» What to work on
Starting at the first line of the records and stopping after the line that contains "Action: (812, 165)", give those lines again with "base branch" swapped for "target branch" and everything else unchanged.

» Listed entries
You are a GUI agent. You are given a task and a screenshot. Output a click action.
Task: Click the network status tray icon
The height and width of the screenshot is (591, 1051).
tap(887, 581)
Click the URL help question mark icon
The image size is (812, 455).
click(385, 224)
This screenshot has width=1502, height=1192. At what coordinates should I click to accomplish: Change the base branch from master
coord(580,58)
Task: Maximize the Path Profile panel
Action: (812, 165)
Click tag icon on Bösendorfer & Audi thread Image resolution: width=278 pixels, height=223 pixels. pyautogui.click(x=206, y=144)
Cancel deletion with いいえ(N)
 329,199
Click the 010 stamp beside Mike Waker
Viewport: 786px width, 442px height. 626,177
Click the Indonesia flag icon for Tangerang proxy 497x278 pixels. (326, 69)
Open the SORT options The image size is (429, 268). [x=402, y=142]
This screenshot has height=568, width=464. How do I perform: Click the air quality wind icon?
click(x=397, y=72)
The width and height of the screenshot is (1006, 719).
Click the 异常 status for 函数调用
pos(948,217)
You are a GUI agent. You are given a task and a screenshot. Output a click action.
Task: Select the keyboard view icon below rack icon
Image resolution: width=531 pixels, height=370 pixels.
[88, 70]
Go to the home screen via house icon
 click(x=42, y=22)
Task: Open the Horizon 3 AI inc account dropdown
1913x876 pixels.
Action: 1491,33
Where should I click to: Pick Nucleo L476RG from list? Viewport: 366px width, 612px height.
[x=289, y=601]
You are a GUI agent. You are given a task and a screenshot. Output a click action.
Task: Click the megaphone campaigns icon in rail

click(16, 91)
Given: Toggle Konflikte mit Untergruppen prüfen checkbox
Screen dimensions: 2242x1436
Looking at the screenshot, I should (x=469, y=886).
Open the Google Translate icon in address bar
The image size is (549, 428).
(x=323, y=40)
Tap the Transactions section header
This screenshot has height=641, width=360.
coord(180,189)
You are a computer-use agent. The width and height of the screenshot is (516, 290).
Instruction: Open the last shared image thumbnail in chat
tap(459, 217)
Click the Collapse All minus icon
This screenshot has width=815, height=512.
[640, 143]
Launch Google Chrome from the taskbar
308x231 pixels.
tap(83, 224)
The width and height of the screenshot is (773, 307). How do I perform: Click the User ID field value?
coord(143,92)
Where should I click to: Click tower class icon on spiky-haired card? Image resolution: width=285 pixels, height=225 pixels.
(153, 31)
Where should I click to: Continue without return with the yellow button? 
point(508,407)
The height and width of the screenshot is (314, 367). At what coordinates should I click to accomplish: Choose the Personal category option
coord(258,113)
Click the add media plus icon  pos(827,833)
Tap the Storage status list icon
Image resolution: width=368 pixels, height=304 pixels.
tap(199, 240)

» The completed task
You are a GUI agent. You are given a task and a screenshot. Output a click action.
Task: Click the network status tray icon
The height and width of the screenshot is (591, 1051).
tap(887, 581)
Click the URL help question mark icon
The image size is (812, 455).
click(385, 224)
This screenshot has width=1502, height=1192. At what coordinates should I click to accomplish: Change the target branch from master
coord(580,58)
Task: Maximize the Path Profile panel
Action: (812, 165)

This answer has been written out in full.